In the article below, Roger Stewart reveals the motivations, passions and dilemma of being a collector. The piece is drawn from the text of the author's presentation to the Owl Club of Cape Town. For more information contact Roger - roger@africanamaps.com or https://www.africanamaps.com.

The heritage items I have collected for twenty-five years are printed, antique maps. After a few years of rather chaotic collecting, I decided to focus on a specific category of maps: miniature maps (<150 square cm or <23 square inches) of Southern Africa. Why? Because they made evolving geography knowledge during the age of discovery and colonialism accessible to children and adults in Europe with insufficient means to purchase the very expensive folio atlases. The were also affordable: more expensive per square centimeter but the area was small. They also required technical skill in engraving, printing, and binding. A few even promoted some of the first famous consumer brands. Mindful collecting was my mental salvation during a year of recuperation after a near-death medical experience. However, the decision to focus seems to have precipitated the onset of the aggressive form of collecting.

Within a month of searching, I found a ‘once in a lifetime’ map – the scarce map from the Atlas produced by Aniello Lamberti. I now set my mind on collecting all, from the first printed miniature map until the end of the second Anglo-Boer War. Good luck played a role during my pursuit and so I almost accomplished my goal. A few maps on my ‘must-collect’ list still elude me.  Nevertheless, I managed to collect most of the forty-three on my list that now includes small maps (up to double the size of miniature maps). I am sure Michael Blanding will write a sequel to his book, The Map Thief, if I collect the few elusive few maps of Southern Africa that are still on my list.


I found this tiny (5.4 cm x 4.7 cm), once-in-a-lifetime map of Southern Africa in my first year of collecting miniature maps (Aniello Lamberti, 1779)

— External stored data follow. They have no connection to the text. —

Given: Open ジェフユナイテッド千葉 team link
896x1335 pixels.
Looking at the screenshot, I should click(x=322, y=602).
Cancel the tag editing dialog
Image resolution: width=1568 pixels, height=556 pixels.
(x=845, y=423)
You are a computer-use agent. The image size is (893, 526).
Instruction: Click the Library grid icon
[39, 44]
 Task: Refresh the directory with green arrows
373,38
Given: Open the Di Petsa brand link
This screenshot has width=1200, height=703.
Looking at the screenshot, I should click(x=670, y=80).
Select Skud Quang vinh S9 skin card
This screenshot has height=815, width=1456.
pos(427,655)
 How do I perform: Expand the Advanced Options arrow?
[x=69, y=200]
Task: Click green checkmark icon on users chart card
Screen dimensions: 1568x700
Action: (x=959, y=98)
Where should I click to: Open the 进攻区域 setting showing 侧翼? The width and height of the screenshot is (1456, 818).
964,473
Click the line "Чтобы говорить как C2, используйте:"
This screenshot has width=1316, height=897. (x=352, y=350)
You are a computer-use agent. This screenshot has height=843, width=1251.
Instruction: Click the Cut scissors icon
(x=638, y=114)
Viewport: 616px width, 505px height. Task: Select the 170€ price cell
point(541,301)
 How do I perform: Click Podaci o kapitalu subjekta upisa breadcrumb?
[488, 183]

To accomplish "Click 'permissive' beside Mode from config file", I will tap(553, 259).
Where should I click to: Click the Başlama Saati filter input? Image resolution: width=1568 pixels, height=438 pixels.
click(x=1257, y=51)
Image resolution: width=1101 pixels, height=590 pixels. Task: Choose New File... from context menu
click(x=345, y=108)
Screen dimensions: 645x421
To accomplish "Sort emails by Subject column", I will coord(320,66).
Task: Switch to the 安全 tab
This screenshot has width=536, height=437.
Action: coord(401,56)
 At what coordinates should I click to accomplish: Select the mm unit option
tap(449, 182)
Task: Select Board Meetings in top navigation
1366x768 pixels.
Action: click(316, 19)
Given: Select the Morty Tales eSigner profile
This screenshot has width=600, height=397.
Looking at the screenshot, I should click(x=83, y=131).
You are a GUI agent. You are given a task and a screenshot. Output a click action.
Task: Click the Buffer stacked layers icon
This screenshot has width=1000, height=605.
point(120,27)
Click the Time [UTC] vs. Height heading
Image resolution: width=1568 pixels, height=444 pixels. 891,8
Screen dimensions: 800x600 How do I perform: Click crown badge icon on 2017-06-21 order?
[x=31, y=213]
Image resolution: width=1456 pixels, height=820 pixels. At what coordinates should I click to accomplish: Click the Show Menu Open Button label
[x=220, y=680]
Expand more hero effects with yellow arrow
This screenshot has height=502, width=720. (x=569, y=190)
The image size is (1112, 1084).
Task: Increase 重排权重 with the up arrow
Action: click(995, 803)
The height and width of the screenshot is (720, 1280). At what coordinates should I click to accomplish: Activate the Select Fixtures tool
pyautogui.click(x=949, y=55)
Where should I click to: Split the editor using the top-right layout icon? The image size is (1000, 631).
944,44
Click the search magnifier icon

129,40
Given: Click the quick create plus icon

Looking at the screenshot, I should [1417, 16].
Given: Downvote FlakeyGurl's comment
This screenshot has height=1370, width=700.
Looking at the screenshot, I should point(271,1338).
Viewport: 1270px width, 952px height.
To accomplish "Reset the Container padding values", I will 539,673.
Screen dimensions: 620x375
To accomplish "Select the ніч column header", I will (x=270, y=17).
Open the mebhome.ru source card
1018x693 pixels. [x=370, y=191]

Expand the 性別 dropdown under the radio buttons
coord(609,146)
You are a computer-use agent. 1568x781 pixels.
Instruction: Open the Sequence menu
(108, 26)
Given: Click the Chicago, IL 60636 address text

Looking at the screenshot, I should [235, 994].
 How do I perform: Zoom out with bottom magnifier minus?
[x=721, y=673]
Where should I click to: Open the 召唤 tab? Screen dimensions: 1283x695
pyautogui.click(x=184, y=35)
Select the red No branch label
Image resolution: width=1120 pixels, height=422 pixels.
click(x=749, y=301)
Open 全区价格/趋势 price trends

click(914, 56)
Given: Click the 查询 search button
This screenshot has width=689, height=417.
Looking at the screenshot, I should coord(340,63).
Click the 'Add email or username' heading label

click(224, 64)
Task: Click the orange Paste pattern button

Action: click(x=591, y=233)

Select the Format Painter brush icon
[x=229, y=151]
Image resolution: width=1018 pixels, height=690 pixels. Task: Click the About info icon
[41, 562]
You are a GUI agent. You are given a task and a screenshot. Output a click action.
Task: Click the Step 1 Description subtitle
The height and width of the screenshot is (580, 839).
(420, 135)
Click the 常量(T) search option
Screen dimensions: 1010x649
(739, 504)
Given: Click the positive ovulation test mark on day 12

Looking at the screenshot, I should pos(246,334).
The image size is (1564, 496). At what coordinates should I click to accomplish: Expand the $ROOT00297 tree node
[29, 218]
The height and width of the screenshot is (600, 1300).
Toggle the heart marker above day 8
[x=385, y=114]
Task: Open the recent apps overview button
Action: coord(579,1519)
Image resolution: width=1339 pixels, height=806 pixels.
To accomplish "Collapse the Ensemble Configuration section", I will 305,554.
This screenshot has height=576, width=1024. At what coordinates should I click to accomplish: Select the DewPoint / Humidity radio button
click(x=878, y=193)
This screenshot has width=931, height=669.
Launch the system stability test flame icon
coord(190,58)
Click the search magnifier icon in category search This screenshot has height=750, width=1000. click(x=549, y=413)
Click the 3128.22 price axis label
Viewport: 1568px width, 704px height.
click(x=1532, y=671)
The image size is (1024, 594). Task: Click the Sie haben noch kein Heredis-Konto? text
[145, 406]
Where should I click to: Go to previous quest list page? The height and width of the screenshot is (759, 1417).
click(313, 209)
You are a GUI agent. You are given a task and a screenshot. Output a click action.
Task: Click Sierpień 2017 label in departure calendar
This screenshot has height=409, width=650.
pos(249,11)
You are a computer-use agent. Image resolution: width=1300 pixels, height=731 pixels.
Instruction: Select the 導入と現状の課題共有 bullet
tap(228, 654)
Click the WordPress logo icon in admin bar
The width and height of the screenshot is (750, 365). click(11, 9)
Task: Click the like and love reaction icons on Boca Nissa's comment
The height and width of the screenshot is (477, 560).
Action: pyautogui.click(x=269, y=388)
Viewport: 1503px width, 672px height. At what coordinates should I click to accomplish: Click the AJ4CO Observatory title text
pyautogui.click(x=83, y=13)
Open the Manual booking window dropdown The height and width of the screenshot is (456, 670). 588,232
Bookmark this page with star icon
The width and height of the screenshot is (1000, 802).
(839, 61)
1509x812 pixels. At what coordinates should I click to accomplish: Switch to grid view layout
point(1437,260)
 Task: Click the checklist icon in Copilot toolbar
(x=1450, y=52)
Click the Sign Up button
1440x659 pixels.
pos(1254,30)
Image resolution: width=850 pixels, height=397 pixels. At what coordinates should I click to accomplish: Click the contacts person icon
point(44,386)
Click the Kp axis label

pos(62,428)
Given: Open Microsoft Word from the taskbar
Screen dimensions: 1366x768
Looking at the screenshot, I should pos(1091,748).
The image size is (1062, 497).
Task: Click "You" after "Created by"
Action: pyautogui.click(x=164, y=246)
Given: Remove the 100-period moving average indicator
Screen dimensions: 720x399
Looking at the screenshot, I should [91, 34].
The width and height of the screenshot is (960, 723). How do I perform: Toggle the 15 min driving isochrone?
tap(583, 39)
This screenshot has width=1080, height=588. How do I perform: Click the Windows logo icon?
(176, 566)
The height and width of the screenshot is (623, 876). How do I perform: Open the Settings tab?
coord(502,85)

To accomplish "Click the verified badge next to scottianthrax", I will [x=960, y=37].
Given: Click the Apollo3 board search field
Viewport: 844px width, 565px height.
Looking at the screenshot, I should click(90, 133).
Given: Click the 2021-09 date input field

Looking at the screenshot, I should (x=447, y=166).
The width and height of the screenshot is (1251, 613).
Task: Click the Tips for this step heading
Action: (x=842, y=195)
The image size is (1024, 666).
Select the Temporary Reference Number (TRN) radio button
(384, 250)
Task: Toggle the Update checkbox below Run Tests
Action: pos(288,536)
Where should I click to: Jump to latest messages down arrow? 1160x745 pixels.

Collecting need not be just about gathering and hoarding. While collecting, I have spent time learning about the history of maps in the context of social and technological developments over the past four hundred years. I even explored the etymology and the use and the abuse of the words ‘antique’ and ‘antiquarian’. Once I had confirmed the English translations of the Latin antiquus and antiquarius, I concluded that I was becoming an antiquarian who collected antique maps and that I was not an antique who collected antiquarian maps. Sadly, my scholarly treatise on the subject has had negligible impact. I am gratified, however, that only my impertinent grandchildren persist in referring to me as an ‘antique’.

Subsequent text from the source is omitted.